Najważniejsze informacje (kliknij, aby przejść)
Już kolejny raz cyberoszuści rozsyłają na Facebooku post, w którym oferują 90-dniowy bilet za 10 złotych, kodowany na specjalnie zamawianej Wrocławskiej Karcie Miejskiej UrbanCard.
Phishing – bo tak nazywa się ta metoda – polega na podawaniu się za inną osobę lub organizację. Celem jest wyłudzenie poufnych informacji, danych osobowych, loginów do różnych kont oraz danych karty kredytowej. Jak to działa?
Atrakcyjna oferta… która zaraz się kończy
Niewątpliwie 90-dniowy bilet na komunikację miejską za „jedyne” 10 złotych jest atrakcyjną ofertą. Tak atrakcyjną – że od razu powinna wzbudzić podejrzenie.
Warto też pamiętać, że UrbanCard można zamówić tylko na stronie www.urbancard.pl lub stacjonarnie w Biurach Obsługi UrbanCard we Wrocławiu:
- Grabiszyńska 9,
- Racławicka 2-4,
- Ładna 1c,
- Kromera 21a,
- Świeradowska 22.
Ani MPK, ani Mennica Polska (operator UrbanCard) nie prowadzi sprzedaży biletów przez social media.
Nie klikaj w dziwne linki
W poście podano link. Jego budowa również nie budzi zaufania: nie nawiązuje ani do UrbanCard, ani do Mennicy Polskiej.

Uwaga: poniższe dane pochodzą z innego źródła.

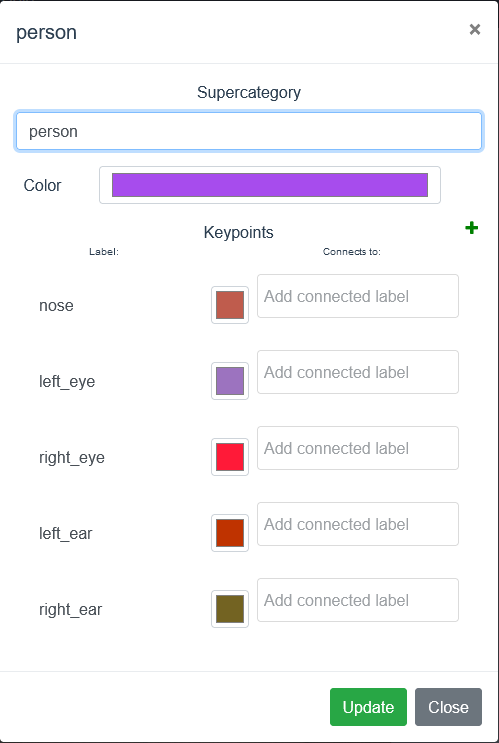Select the nose keypoint label

point(56,306)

Oszuści zachęcają do kliknięcia, „aby otrzymać nową spersonalizowaną kartę”. A po kliknięciu wyskakuje nam ankieta z prośbą o podanie danych osobowych. Tak działa typowy atak phishingowy.
Nasze dane, choć często temu zaprzeczamy, są dużo warte i mogą być wykorzystane do przestępstw i oszustw. Jeśli nawet nie dziś, to za miesiąc lub za kilka lata. Oszuści mogą:
- sprzedać je przestępcom,
- wykorzystać do kradzieży tożsamości (również w połączeniu z informacjami zdobytymi z innego źródła),
- za ich pośrednictwem przejąć konto,
- wykorzystać je do szantażu.
Jak sprawdzić wiarygodność oferty zamieszczonej na Facebooku
Już widząc treść posta, możemy zweryfikować autentyczność konta. Wystarczy sprawdzić:
- Ile postów jest na profilu i jaką mają treść. Nieufność powinny wzbudzić konta z dwoma, trzeba postami albo z wieloma, ale na tematy niezwiązane z przedmiotem sprzedaży.
- Ile osób obserwuje profil i ile jest polubień. Podejrzana jest mała liczba opinii.
- Czy na stronie podano dane do kontaktu: adres, numer telefonu, adres strony internetowej. Brak tych informacji również powinien nas powstrzymać od entuzjastycznej reakcji na ofertę.
- Nazwy profili osób, które skomentowały post. Nieufność powinny wzbudzić obcojęzyczne imiona i nazwiska.
- Treść komentarzy pod postem. Często użytkownicy Facebooka ostrzegają przed oszustwem. Same pozytywne wpisy również powinny nas zaniepokoić.